F.C. Hertha 03 Zehlendorf

F.C. Hertha 03 Zehlendorf

08.10.2022 / 1. Herren

„Joker“ Frölich sticht

Schröders glückliches Händchen – Frölich trifft doppelt beim 3:1-Erfolg in Stahnsdorf 

Fußball ist ein schnelllebiges Geschäft. Das gilt nicht nur für den Profibereich. So schrieben wir vor Wochenfrist über eine (einfache) Regel: Liegen die Zehlendorfer zurück, holen sie keinen Punkt mehr. Man musste schon bis zum 16. September 2020 zurückblättern, um auf ein solches Ereignis zu stoßen. Die „kleine“ Hertha drehte vor knapp zwei Jahren einen 1:2-Rückstand gegen den damaligen Spitzenreiter SV Tasmania in einen 3:2-Erfolg. Louis-Nathan Stüwe besorgte per Kopf in den Schlusssekunden den Endstand. Am heutigen Nachmittag endete nun die (unerfreuliche) Serie. Einen 0:1-Rückstand wendeten die Schröder-Schützlinge und gingen am Ende mit einem 3:1-Erfolg über Gastgeber Eintracht Stahnsdorf vom Platz.

Dabei begann der Tag nicht nach den Wünschen des Zehlendorfer Trainerteams. Torjäger Zulu Ernst (6 Treffer) saß aus beruflichen Gründen in Frankfurt am Bahnhof fest – die Deutsche Bahn hatte den Zugverkehr teilweise eingestellt und machte ihm einen Strich durch die Rechnung. Er wurde durch James Ndubueze ersetzt. Auch auf der Torhüterposition wurde gewechselt, Paul Büchel rückte wieder in den Kasten, Jasper Kühn nahm auf der Bank Platz. Das war keineswegs als Degradierung zu verstehen, Kühns Leistungen waren tadellos, nur begegnen sich beide Torsteher eben auf Augenhöhe, sodass beide ihre Spiele erhalten. 

Die erste Hälfte, in der Zehlendorfs Kapitän Lenny Stein zu Beginn als Anspielstation im Sturmzentrum fungierte, hielt wenige Höhepunkte bereit. Versuche von „Maxi“ Obst (9.) und Tim Grabow (11.) gerieten zu harmlos, gefährlicher war da schon Stahnsdorfs Ernes Matjaz, der aus kurzer Entfernung den Außenpfosten traf (14.). Die „kleine“ Hertha hatte zwar mehr Ballbesitz, drang jedoch im letzten Drittel nicht wirklich durch.
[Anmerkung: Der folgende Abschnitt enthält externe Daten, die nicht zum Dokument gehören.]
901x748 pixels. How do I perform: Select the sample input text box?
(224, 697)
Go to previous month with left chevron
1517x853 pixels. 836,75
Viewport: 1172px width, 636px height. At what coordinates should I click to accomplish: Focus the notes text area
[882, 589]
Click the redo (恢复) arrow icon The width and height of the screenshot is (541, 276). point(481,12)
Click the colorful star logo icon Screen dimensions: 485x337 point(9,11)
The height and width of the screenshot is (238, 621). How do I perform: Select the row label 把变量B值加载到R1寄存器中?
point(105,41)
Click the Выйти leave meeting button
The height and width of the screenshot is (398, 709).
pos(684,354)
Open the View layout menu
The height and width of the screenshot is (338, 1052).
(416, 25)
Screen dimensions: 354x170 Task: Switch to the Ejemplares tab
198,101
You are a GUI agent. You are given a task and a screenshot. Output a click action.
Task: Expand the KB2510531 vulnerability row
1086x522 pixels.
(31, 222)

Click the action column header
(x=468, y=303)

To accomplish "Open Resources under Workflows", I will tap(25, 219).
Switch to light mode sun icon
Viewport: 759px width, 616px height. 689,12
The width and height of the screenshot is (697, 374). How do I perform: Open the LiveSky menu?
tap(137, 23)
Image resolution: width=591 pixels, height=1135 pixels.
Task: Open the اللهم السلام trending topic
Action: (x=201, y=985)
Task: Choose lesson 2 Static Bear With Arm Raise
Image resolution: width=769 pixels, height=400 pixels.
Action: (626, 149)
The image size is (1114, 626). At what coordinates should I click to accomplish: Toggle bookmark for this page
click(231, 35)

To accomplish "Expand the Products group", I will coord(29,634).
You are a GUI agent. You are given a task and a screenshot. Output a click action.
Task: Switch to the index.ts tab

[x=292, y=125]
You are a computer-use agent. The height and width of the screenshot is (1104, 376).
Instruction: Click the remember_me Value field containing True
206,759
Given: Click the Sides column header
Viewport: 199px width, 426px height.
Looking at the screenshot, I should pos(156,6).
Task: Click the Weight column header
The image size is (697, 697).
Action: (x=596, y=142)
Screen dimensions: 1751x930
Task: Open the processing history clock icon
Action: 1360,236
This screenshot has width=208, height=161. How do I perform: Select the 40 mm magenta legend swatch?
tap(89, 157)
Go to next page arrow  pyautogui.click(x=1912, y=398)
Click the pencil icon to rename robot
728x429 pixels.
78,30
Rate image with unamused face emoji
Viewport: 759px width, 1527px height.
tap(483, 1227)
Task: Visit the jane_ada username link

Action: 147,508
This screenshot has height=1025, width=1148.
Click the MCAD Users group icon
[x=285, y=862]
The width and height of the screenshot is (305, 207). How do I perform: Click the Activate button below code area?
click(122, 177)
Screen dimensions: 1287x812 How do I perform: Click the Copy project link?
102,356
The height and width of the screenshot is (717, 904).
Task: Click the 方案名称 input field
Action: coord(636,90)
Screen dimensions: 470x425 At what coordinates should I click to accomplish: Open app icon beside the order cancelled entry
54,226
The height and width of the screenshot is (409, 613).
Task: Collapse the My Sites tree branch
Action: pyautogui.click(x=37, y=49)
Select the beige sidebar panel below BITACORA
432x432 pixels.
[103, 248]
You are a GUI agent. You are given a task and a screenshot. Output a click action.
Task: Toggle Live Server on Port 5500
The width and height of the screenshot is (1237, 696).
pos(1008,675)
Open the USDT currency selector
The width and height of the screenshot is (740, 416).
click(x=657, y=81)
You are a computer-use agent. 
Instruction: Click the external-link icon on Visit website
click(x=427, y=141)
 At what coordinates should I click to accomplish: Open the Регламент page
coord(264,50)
Grabow wurde im letzten Moment gestoppt (33.) und Obst zielte vorbei (40.), auf der Gegenseite parierte Büchel gegen Julian Rauch (43.). 

Das 0:0 zur Pause entsprach dem Spielverlauf und auch zu Beginn des zweiten Abschnitts änderte sich zunächst einmal nichts. Zehlendorfs Jonas Burda fand nach dem Spiel die richtigen Worte: „Es war ein hartes, hitziges Spiel, in dem wir einen hohen Laufaufwand betreiben mussten.“ Was er nicht sagte: Es fehlten die Höhepunkte. So schlich sich das Gefühl ein, dass es wohl auf ein 0:0 hinauslaufen würde. Für solche Spiele gilt ein (ungeschriebenes) Gesetz: Wer (doch noch) den ersten Treffer erzielt, verlässt den Platz als Sieger. 

So wirkte der (urplötzliche) Rückstand für die Zehlendorfer Anhänger fast schon wie ein Schock. Der eingewechselte Florian Matthäs nutzte einen Abwehrfehler der „kleinen“ Hertha und brachte sein Team von der Strafraumgrenze doch etwas überraschend in Führung – Büchel war machtlos (66.). „Wir haben die ganze Woche darauf hingewiesen, was wir nicht machen wollten. Aber genau durch solche eigenen Fehler haben wir den Gegner aufgebaut und ihm die Führung ermöglicht“, ärgerte sich Trainer Schröder hinterher. Und wer um die oben erwähnte Serie wusste, hätte eigentlich getrost nach Hause gehen können. 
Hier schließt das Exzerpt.